Com apenas o magnetismo residual a tensão nos terminais de armadura será Eao, se esta
tensão for aplicada ao circuito de campo em derivação, por ele circulará uma corrente
igual à abscissa do ponto B1; este valor de corrente de campo aumentará o fluxo no pólo
que produzirá uma tensão cujo valor será igual a ordenada do ponto C1; esta tensão, por
sua vez, aplicada ao circuito de campo produzirá uma corrente de campo igual ao valor
da abscissa do ponto B2, a qual corresponde à tensão em vazio dada pela ordenada do
ponto C2. Nesta progressão, a f.e.m. no gerador subiria, indefinidamente, caso não
existisse a saturação, motivo pelo qual a tensão se estabiliza no valor dado pela ordenada
do ponto D, que é o cruzamento da reta da resistência do circuito de campo e a
característica em vazio do gerador.

Influência da resistência do circuito de campo - Para valores diferentes da resistência


do circuito de campo, o cruzamento entre a característica da resistência e a característica
do gerador em vazio se dará num ponto diferente de D como mostrado na Fig. 5.2. Para
valores mais elevados da resistência do circuito de campo o cruzamento se dará em
algum ponto na direção de DI. Para valores de resistência menores que Rexc o
cruzamento se dará em pontos de maior ordenada como DIII e Eao.

Fig. 5.1 – Escorvamento do gerador cc Fig. 5.2 Escorvamento do gerador cc para


diferentes resistências de carga

As ordenadas dos pontos de cruzamento DI, DII, DIII e DVI são os diversos valores em
que a tensão terminal do gerador em vazio se estabiliza para os diferentes valores da
resistência do circuito de campo (entende-se por resistência do circuito de campo o valor
total da resistência do reostato em série mais a resistência da própria bobina). Se esta
resistência for demasiadamente elevada de modo que a característica da resistência
apenas tangencie a característica em vazio (Ro), então a tensão em vazio permanecerá,
praticamente, a mesma que a produzida pelo magnetismo residual (por que?). Neste caso
a máquina também não escorvará.

Objetivos:

- Verificar os efeitos que a polaridade e a resistência do campo paralelo têm no


escorvamento da máquina.

- Observar os efeitos do magnetismo residual.

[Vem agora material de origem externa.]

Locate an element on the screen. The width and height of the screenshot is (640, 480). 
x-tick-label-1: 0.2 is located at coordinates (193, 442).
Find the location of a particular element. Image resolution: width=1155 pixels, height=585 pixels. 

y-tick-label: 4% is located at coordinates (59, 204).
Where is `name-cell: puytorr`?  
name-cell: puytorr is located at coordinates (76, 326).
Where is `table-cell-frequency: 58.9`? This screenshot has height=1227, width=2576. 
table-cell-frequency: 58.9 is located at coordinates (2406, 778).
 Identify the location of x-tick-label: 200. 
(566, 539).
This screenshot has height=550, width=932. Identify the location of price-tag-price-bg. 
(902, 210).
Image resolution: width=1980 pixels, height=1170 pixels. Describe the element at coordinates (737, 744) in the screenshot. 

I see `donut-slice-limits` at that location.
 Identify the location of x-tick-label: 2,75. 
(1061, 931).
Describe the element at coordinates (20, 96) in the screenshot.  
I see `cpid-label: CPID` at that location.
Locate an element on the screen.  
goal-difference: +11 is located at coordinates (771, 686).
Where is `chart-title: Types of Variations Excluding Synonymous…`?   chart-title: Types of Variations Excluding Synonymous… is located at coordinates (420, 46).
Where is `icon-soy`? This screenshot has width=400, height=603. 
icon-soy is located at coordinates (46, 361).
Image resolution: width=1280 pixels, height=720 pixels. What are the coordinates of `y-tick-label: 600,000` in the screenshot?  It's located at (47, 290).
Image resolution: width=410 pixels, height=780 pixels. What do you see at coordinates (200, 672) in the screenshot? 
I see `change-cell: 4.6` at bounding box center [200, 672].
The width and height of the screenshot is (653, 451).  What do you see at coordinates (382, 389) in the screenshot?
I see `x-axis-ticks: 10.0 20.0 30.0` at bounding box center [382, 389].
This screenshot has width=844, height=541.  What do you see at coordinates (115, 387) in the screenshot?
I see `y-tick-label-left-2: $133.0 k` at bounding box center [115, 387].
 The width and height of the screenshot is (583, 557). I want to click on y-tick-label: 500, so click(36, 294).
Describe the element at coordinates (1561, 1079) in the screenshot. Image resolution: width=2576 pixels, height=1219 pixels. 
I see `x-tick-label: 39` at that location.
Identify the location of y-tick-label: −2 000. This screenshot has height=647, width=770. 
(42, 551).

- Observar os efeitos da saturação.

- Levantar a curva característica da máquina de corrente contínua auto-excitada.


Procedimento:

1. Usando um multímetro identifique os terminais de campo ( F1 e F2 ) e os terminais de


armadura (A1 e A2) do gerador CC.

2. Conecte a máquina primária (motor de indução) ao sistema de corrente alternada


(380V). Confira as ligações e então acione o motor, que deve girar. Desligue-o.

3. Para o gerador de corrente contínua acoplado mecanicamente à máquina primária,


monte o circuito seguinte.

Fig 5.3 - Circuito para montagem em laboratório

4. Abra o circuito de campo do gerador de corrente contínua (corrente de campo nula).

5. Acione a máquina primária (motor de indução trifásico).

6. Com a rotação da máquina primária estabelecida, meça a tensão de armadura do


gerador cc. Que tensão é esta?
7. Graduar o reostato de campo Rf no seu valor máximo e ligar o circuito de campo.
Observe a tensão nos terminais da armadura. Houve escorvamento? Caso a resposta
seja sim, explique o que aconteceu, e vá para o item 8. Caso seja não, pare a
máquina, e inverta as ligações nos terminais do campo, e acione, novamente, o
motor de indução. Explique o que aconteceu.

8. Reduzindo gradativamente o reostato de campo até um valor mínimo. Anote 5 valores


de tensão de armadura e corrente de campo. Obs: Não Deixe A Tensão De
Armadura Ultrapassar os 280V.

Tensão de
Armadura

Corrente de
Campo

9. Sabendo-se que a característica da resistência de campo passa pela origem; calcule o


valor da resistência do campo para os vários valores de tensão do item 8.